The artichoke is actually the bud of a thistle—a flower. The leaves (called "bracts") cover a fuzzy centre called the "choke", which sits on top of a meaty core, called the "heart". The heart is completely edible and the “best bit”. The fuzzy choke is too fibrous to eat in regular artichokes, but edible in baby artichokes. All but the innermost leaves are tough and can be fiddly to eat – scraping them with your teeth to eat the tender parts.

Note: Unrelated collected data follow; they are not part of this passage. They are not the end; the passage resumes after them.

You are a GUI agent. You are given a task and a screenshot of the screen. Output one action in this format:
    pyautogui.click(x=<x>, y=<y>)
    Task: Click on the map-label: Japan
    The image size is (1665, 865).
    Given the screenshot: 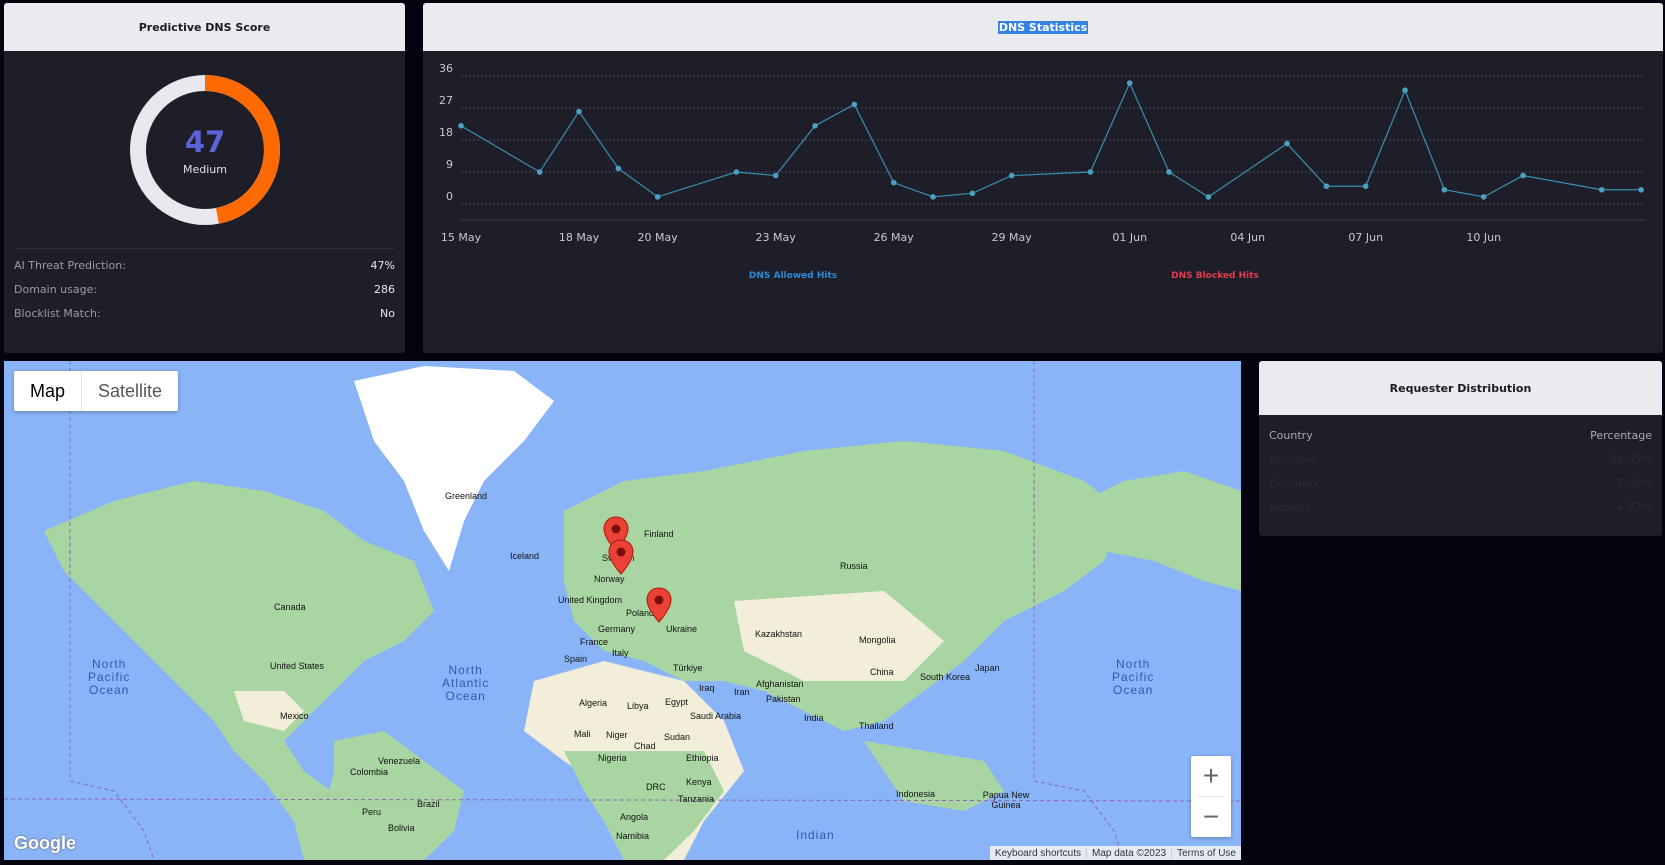 What is the action you would take?
    pyautogui.click(x=988, y=668)
    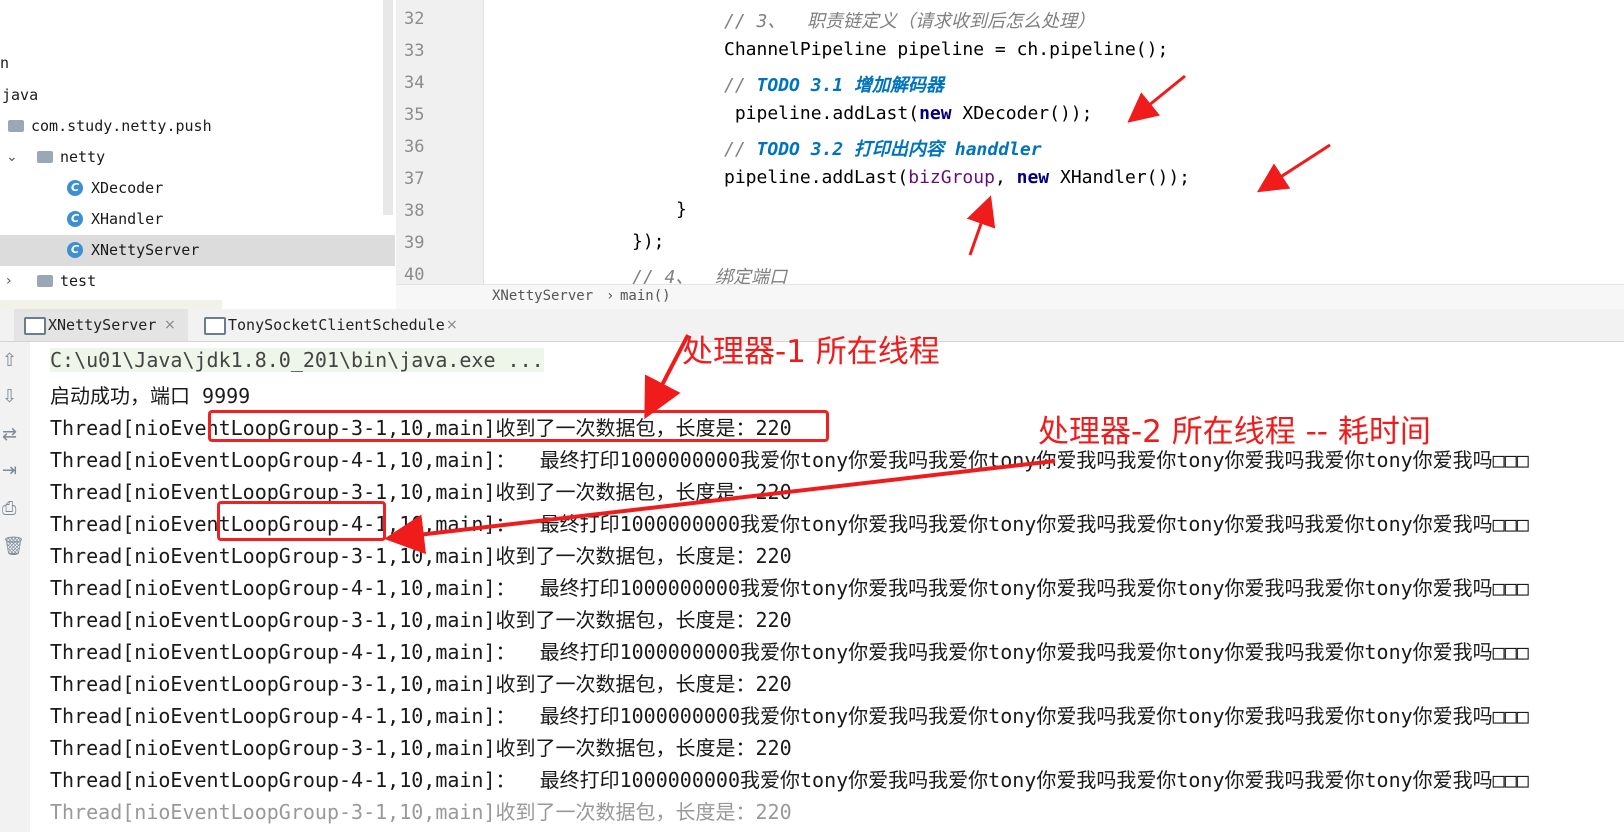  I want to click on tree-item-label: java, so click(20, 95).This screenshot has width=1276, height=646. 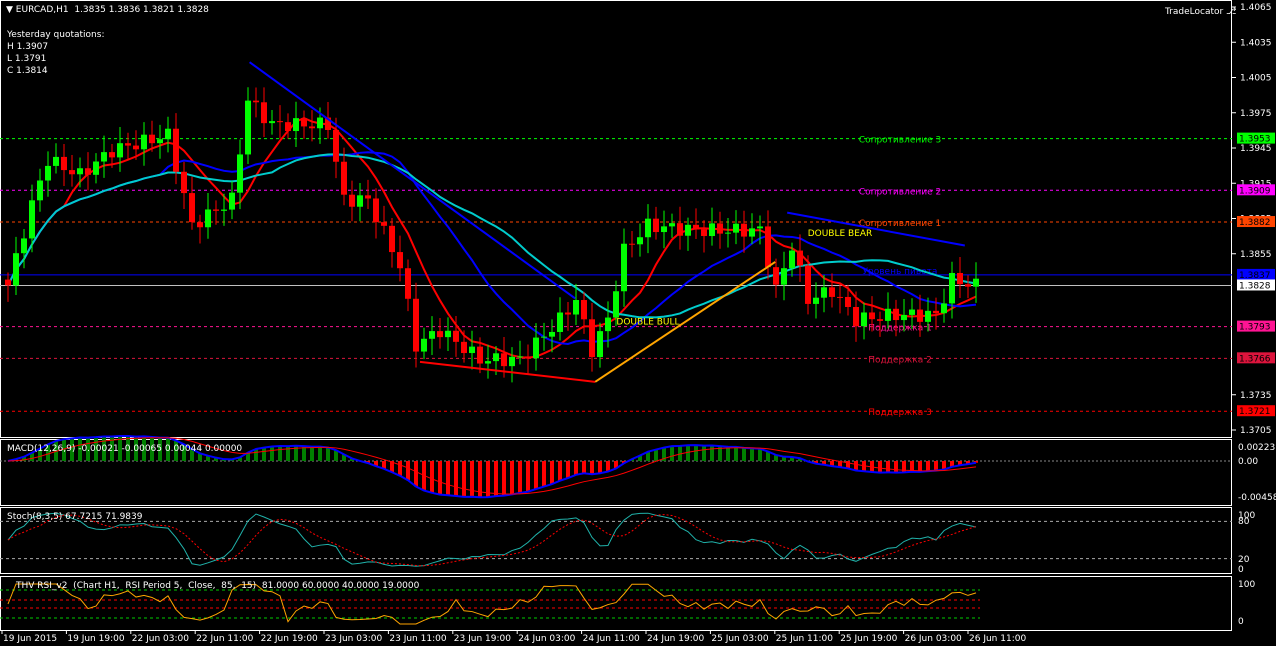 What do you see at coordinates (354, 639) in the screenshot?
I see `time-tick-label: 23 Jun 03:00` at bounding box center [354, 639].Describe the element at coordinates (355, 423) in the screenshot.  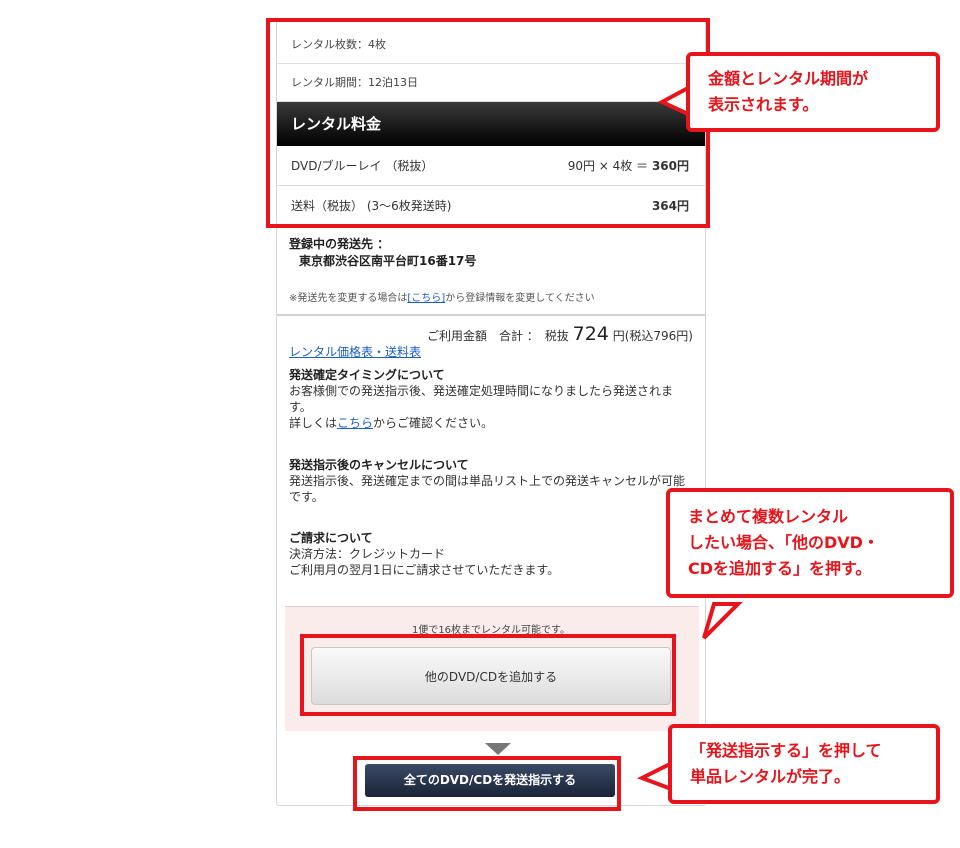
I see `timing-detail-link: こちら` at that location.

I have only eaten fresh artichokes on a few occasions, and usually buy them when feeling a bit flush and doing some “lifestyle shopping” at the deli! Therefore, I have had to look up ‘how to cook artichokes’ on various websites and will have to report back when I have successfully applied my new skills and knowledge….?*!
"Artichoke: That vegetable of which one has more at the finish than at the start of dinner." Philip Dormer Stanhope, 4th Earl of Chesterfield 1694—1773) was a British statesman, diplomat, man of letters, and an acclaimed wit of his time.